ENUNCIADO PROPOSTO 1:
Responda a cada pergunta com base no excerto.
(a) Que medida de desigualdade é mencionada em primeiro lugar?
(b) De que inquérito provêm os indicadores divulgados pelo INE?
(c) Que dados são divulgados pela primeira vez nesta edição?
ENUNCIADO PROPOSTO 2: Transcreva do excerto tudo o que vai desde "O INE revela" até "a dificuldades económicas.".

Por outro lado, as medidas de desigualdade, como o coeficiente de gini, os rácios que comparam os 10% da população com mais e menos rendimento, ou os 20% mais ricos e mais pobres, todas apontam para um aumento da desigualdade monetária em 2013 levando-a para valores recorde ou muito próximo disso.
Contudo, não é só a nível monetário que se revela o cenário negro do ano de 2013, também em indicadores mais relacionados com as condições de vida, com o acesso a valências mínimas de habitabilidade no lar ou a condições de riqueza acumulada para suprir necessidades, portanto, também ao nível dos indicadores de privação material, o ano de 2013 revelou um agravamento ou manutenção dos indicadores habitualmente recolhidos em níveis historicamente elevados.
O INE revela muitos outros indicadores provenientes do Inquérito às Condições de Vida e Rendimento além deste indicador central que é manifestamente incapaz de nos informar de forma completa. Nesta edição merece particular destaque a beaeria de dados sobre saúde que são pela primeira vez divulgados e, em especial, os dados sobre limitações no desempenho das atividades habituais devido a problemas de saúde e sobre dificuldades de acesso a cuidados de saúde devido a dificuldades económicas.

DADOS FORNECIDOS:

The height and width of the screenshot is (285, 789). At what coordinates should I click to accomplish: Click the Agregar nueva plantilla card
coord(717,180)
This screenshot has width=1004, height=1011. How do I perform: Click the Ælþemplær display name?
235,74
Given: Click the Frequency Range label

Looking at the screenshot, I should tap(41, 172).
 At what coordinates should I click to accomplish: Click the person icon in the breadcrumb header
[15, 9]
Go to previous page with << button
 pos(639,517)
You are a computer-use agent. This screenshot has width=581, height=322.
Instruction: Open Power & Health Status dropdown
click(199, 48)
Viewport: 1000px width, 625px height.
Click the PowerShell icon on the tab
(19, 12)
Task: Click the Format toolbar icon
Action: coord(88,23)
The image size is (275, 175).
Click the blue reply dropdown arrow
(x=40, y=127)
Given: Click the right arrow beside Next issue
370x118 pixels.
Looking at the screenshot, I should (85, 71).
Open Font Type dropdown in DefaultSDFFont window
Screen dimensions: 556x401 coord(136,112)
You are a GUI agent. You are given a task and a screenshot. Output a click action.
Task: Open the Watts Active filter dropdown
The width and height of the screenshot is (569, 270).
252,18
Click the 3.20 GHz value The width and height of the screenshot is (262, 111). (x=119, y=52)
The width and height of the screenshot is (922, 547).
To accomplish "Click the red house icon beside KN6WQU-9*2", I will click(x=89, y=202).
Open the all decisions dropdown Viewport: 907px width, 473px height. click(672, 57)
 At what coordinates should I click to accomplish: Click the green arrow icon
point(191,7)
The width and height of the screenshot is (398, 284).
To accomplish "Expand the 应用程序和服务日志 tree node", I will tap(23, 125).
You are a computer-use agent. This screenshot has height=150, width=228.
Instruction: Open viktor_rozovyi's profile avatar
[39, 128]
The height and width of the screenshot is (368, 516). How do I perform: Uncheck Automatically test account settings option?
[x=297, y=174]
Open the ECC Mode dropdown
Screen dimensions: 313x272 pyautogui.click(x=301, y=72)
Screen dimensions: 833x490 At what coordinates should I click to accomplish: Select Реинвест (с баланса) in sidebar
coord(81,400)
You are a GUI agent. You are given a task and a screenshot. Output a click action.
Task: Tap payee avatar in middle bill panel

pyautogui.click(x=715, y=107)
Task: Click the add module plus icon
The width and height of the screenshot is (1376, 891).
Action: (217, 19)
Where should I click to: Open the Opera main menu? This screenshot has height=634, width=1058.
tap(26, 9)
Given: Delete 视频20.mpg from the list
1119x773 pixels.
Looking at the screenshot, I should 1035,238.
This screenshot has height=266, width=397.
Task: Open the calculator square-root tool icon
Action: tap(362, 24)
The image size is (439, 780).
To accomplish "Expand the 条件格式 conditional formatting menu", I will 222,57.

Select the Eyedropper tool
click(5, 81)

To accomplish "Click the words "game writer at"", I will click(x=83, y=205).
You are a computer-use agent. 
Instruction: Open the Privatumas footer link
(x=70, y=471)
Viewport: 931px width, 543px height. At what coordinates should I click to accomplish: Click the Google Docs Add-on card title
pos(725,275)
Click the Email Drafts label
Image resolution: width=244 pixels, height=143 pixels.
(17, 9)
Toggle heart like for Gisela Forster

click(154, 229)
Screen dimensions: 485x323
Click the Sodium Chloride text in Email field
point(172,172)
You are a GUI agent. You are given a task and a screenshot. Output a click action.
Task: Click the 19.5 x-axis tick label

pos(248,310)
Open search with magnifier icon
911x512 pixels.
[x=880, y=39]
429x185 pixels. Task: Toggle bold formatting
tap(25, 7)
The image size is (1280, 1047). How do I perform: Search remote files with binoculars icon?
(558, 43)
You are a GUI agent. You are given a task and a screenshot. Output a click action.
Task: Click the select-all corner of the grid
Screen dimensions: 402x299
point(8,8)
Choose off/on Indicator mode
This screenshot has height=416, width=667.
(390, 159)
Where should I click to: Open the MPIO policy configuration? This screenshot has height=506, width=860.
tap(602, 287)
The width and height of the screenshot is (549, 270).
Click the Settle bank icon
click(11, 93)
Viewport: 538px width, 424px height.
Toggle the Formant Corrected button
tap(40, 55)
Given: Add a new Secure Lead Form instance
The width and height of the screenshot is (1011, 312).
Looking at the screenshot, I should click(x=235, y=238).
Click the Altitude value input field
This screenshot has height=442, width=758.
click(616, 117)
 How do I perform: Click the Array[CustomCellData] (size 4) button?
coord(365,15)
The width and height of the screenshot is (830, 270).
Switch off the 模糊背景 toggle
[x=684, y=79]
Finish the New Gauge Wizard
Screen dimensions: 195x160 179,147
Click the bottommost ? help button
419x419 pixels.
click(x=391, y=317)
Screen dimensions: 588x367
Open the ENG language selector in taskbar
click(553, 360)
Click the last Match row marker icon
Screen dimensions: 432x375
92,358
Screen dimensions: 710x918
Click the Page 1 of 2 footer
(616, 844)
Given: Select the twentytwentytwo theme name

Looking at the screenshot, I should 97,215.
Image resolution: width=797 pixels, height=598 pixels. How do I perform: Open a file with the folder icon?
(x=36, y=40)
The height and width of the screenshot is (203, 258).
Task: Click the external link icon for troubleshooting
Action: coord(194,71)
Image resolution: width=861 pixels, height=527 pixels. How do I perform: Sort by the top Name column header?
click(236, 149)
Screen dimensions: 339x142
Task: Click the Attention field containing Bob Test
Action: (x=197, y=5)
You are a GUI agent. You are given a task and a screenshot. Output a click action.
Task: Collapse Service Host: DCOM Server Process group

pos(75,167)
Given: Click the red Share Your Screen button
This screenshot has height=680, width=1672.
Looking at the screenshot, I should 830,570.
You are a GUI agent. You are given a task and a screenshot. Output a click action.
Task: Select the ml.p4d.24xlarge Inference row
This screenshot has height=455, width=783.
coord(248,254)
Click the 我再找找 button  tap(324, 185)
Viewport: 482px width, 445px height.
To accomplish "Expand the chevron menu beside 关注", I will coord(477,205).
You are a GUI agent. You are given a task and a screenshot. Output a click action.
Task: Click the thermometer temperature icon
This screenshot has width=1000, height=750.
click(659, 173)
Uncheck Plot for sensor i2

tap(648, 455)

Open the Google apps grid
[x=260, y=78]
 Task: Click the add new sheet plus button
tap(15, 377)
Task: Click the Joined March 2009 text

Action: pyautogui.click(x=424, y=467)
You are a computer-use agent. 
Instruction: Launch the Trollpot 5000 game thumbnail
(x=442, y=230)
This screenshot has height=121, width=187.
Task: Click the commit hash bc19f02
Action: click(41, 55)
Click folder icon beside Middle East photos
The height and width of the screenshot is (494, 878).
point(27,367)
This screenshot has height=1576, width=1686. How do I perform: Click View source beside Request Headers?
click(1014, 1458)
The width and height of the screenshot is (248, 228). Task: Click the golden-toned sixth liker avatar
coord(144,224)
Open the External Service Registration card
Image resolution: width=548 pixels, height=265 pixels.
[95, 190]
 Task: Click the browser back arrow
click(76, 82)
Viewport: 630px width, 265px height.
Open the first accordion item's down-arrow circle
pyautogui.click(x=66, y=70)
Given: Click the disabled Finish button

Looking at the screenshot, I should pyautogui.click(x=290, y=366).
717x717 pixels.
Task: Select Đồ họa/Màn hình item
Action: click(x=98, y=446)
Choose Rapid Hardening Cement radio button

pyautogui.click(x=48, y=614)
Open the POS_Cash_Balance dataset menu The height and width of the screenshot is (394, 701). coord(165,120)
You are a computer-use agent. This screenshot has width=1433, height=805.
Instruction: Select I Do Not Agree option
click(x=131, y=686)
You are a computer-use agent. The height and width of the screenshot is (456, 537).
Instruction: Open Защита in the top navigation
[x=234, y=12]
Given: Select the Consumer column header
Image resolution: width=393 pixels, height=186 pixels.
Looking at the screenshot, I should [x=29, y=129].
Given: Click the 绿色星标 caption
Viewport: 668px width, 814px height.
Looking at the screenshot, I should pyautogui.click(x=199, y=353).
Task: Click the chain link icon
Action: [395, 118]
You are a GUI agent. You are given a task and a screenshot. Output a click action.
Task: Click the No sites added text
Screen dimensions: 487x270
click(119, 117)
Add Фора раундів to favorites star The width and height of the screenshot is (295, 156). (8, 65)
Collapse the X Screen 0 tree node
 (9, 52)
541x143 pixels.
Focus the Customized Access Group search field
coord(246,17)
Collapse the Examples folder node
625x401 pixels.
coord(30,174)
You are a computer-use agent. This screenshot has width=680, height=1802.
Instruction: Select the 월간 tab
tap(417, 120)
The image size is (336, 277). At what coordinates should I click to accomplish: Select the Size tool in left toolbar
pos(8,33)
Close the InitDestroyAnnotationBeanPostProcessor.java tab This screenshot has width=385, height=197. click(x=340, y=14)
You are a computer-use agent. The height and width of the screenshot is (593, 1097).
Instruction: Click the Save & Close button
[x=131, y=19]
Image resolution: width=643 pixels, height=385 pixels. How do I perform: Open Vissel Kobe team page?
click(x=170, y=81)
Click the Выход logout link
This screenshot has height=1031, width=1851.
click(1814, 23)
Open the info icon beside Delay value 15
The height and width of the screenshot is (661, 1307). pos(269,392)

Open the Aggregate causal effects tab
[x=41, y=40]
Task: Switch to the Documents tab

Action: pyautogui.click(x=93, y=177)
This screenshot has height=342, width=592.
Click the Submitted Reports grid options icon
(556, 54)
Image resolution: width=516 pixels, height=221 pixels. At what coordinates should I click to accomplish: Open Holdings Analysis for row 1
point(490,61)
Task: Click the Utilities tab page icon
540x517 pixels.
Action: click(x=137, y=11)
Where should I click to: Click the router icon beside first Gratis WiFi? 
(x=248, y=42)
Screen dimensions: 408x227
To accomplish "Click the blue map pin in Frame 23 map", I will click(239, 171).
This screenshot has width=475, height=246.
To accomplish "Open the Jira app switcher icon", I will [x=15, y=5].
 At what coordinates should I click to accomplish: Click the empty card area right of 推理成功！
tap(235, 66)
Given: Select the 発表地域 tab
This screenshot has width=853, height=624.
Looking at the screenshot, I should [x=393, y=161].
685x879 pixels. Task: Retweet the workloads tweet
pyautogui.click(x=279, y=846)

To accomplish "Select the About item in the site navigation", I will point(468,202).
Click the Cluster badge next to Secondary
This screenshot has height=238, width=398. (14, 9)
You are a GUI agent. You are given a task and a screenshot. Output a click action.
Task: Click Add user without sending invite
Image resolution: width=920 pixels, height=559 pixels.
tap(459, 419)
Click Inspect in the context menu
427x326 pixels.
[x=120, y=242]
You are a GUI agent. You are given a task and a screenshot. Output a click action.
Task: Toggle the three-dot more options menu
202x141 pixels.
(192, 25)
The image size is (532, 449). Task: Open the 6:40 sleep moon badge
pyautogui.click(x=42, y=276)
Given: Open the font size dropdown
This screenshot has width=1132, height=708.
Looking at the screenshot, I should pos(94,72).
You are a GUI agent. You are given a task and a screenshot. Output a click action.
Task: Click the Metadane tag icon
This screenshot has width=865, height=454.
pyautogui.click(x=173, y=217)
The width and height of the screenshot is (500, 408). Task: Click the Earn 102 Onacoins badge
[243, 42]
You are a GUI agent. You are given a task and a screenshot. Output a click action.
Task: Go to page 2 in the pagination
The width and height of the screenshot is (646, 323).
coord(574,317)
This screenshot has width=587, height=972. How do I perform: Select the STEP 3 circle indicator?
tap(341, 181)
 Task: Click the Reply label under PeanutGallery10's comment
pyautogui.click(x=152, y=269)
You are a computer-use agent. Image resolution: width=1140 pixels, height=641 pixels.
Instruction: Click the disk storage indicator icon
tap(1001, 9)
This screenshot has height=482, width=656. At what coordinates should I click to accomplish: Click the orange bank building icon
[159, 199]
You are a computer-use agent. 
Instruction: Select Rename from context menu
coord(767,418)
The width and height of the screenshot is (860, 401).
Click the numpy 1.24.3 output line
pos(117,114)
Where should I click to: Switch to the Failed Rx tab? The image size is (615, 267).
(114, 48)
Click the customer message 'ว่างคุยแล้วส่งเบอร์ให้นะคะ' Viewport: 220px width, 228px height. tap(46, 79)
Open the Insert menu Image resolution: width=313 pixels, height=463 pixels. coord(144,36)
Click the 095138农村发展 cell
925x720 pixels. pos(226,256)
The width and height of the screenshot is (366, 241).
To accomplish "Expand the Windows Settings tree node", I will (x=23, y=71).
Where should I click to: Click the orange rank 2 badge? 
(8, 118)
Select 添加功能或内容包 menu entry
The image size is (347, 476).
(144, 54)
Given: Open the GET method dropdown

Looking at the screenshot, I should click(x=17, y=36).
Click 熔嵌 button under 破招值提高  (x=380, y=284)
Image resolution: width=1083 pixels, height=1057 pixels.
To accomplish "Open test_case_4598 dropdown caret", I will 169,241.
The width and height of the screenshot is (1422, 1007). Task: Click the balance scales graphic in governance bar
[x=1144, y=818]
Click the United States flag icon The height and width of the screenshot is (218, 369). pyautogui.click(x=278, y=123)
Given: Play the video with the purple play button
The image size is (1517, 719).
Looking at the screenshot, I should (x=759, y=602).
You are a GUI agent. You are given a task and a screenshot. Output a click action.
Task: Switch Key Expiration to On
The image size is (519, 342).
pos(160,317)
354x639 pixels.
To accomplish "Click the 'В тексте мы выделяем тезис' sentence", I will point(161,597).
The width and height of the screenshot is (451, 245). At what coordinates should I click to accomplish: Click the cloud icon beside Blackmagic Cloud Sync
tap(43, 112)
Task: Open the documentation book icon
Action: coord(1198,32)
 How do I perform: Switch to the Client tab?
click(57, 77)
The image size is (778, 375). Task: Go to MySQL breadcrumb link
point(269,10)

RESPOSTA CORRETA 1:
(a) O coeficiente de gini.
(b) Do Inquérito às Condições de Vida e Rendimento.
(c) Dados sobre saúde.

RESPOSTA CORRETA 2:
O INE revela muitos outros indicadores provenientes do Inquérito às Condições de Vida e Rendimento além deste indicador central que é manifestamente incapaz de nos informar de forma completa. Nesta edição merece particular destaque a beaeria de dados sobre saúde que são pela primeira vez divulgados e, em especial, os dados sobre limitações no desempenho das atividades habituais devido a problemas de saúde e sobre dificuldades de acesso a cuidados de saúde devido a dificuldades económicas.